How does a grommet treat glue ear?

A frequent question the parents of a child with glue ear ask is ‘’ what is a grommet’’ or ‘’what does a grommet do’’.

Glue ear (referred to as otitis media with effusion among health care professionals) is when fluid is trapped in the middle ear. It frequently causes hearing loss which can affect school performance, speech development, behaviour and balance.

A grommet is tiny tube (see photo) measuring about 3mm in its longest dimension. It sits astride the ear drum and allows air at atmospheric pressure to flow through it into the middle ear. This helps the middle ear to maintain an atmospheric pressure which is necessary for the middle ear mechanism to work properly i.e. to enable your child to hear properly. When children have glue ear (i.e. fluid persistently trapped in the middle ear) the middle ear pressure is no longer atmospheric and the middle ear mechanism doesn’t work properly – hence the hearing loss.

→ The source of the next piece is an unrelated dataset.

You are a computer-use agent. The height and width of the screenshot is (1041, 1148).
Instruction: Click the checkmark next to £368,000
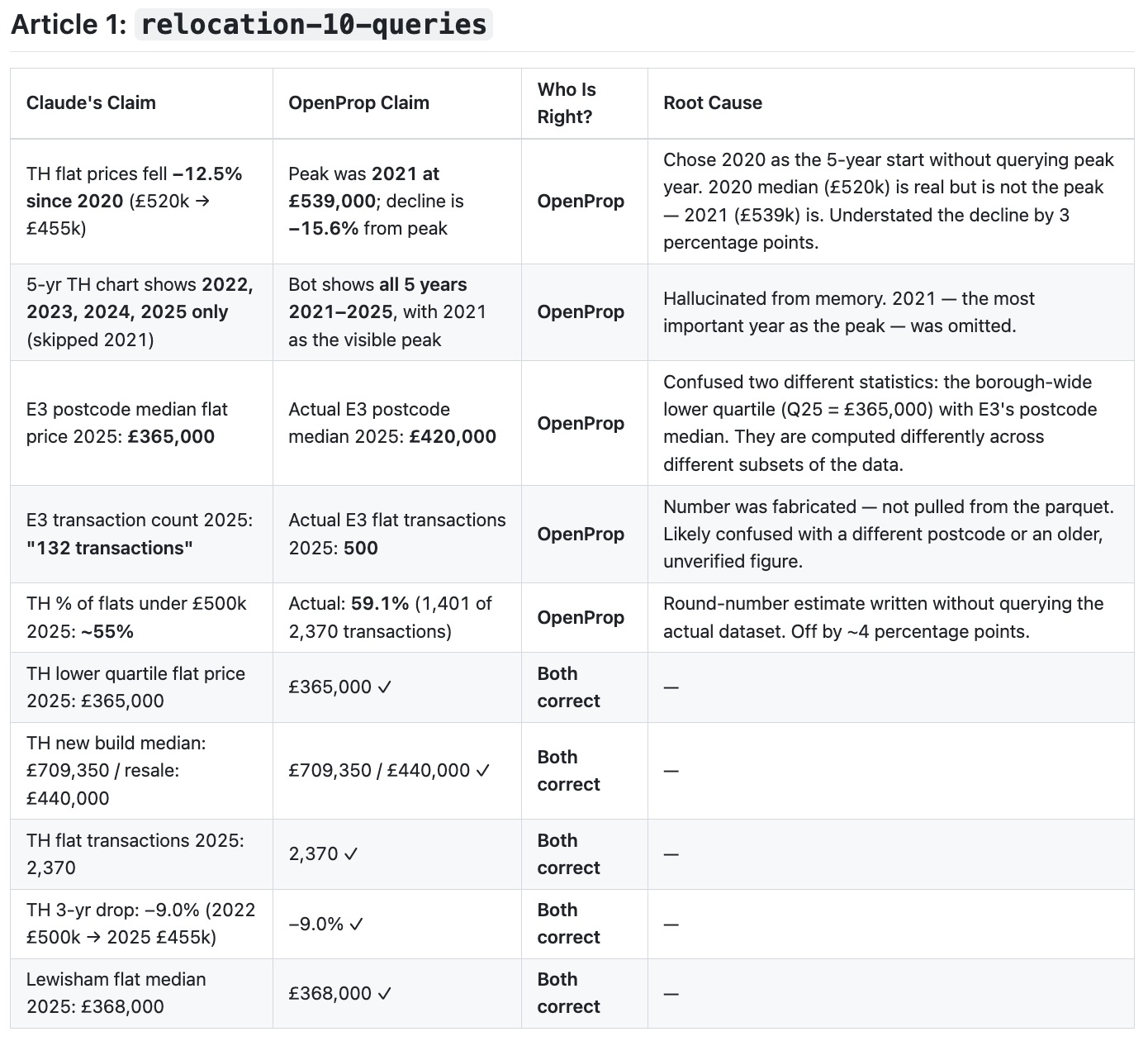(x=385, y=993)
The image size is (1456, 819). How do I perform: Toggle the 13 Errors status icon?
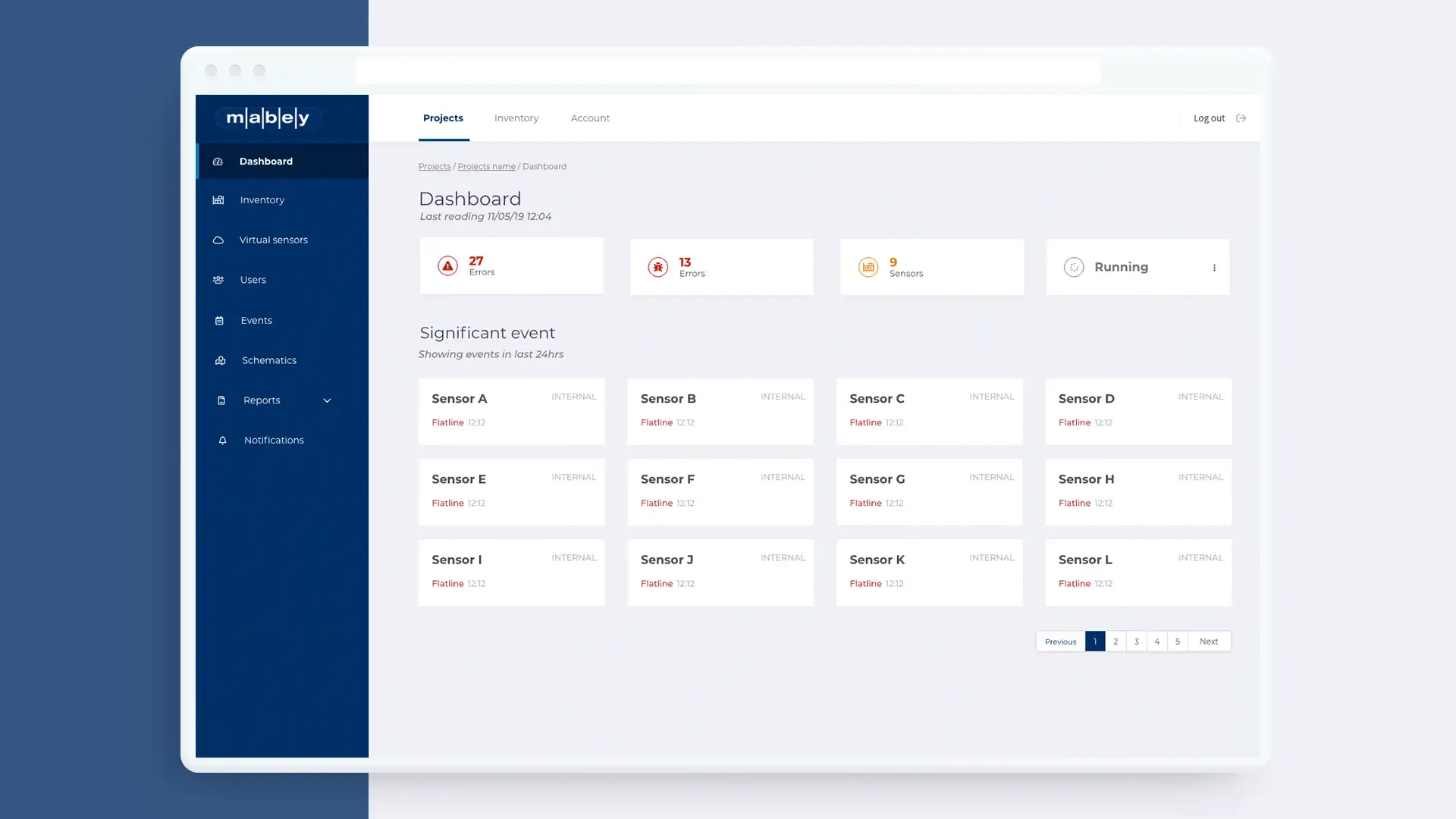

When your child has been advised to have a grommet inserted, a little cut is made in the ear drum. The middle ear fluid is sucked out with a tiny hoover and a grommet is inserted into the cut to sit astride the ear drum. All of this is done under microscopic vision which magnifies the surgeon’s view to at least ten times. The grommet allows there to be atmospheric pressure in the middle ear, the hearing mechanism works better and your child no longer has the hearing loss for as long as the grommet is in place. Most children grow out of glue ear by the time the grommet falls out (anything from 6-24 months) but a few children may need the grommet to be inserted a second or even third time.

Hearing aids or auto-inflation (using the Otovent) are an alternative to have grommets inserted although some parents don’t like the idea of their child using a hearing aid if there is the option of having a grommet inserted.